TEXT UNDER STUDY: Begin

His father Wilhelm was a Dane who first worked for the Trans-Siberian telegraph line and then was a teacher in Siberia . At the time of the Russian Revolution , Mueller was at the Naval Academy in Vladivostok and fled to the United States via Shanghai in 1921. He studied geology at the University of Oregon with a bachelor's degree in 1927. He then continued his studies at Stanford University with ammonite researcher James Perrin Smith . In 1929 he received his master’s degree and in 1930 he received his doctorate. Under the influence of Smith, he studied ammonites and Triassic stratigraphy in Nevada. In 1927 he became an instructor, 1930 assistant professor, 1936 associate professor and 1941 professor. In 1965 he retired, but continued to give popular courses on the geology of California.

During World War II , he worked for the military in Alaska to evaluate Russian experiences in building in permafrost . In Nevada he worked with Henry G. Ferguson of the US Geological Survey, for whom he also worked part-time (Geology of the Cordilleras in Western Nevada).

TEXT UNDER STUDY: End
DATA LISTING: Begin

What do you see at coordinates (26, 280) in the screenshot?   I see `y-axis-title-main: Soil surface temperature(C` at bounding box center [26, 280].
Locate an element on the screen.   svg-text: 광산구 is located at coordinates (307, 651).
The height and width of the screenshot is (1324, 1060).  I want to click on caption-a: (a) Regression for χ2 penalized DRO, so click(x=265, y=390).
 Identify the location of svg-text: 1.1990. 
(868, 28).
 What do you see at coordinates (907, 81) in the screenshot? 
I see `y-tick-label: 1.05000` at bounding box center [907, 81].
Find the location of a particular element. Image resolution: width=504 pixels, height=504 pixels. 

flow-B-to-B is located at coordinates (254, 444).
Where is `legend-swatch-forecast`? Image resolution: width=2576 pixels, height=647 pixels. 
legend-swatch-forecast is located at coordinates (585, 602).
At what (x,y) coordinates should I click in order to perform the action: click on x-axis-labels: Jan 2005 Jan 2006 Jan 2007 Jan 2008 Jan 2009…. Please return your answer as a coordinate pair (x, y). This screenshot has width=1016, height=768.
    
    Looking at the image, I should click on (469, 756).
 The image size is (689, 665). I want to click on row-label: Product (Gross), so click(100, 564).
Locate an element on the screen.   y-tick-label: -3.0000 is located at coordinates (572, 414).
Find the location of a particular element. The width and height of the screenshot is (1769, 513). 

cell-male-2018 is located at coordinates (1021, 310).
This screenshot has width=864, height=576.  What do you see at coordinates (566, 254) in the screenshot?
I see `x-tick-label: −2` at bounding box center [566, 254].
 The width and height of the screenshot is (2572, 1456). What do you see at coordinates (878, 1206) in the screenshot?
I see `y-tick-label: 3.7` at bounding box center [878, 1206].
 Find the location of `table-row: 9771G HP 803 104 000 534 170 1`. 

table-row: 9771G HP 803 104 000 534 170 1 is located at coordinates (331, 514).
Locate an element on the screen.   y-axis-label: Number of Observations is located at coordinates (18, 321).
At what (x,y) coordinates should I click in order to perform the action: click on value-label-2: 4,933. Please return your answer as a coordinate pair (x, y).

DATA LISTING: End

* WORK ITEM *
Please name the university where Mueller earned his bachelor's degree, according to the text on Mueller's career. The records stand apart from the text on Mueller's career.

* YOUR RESPONSE *
The University of Oregon.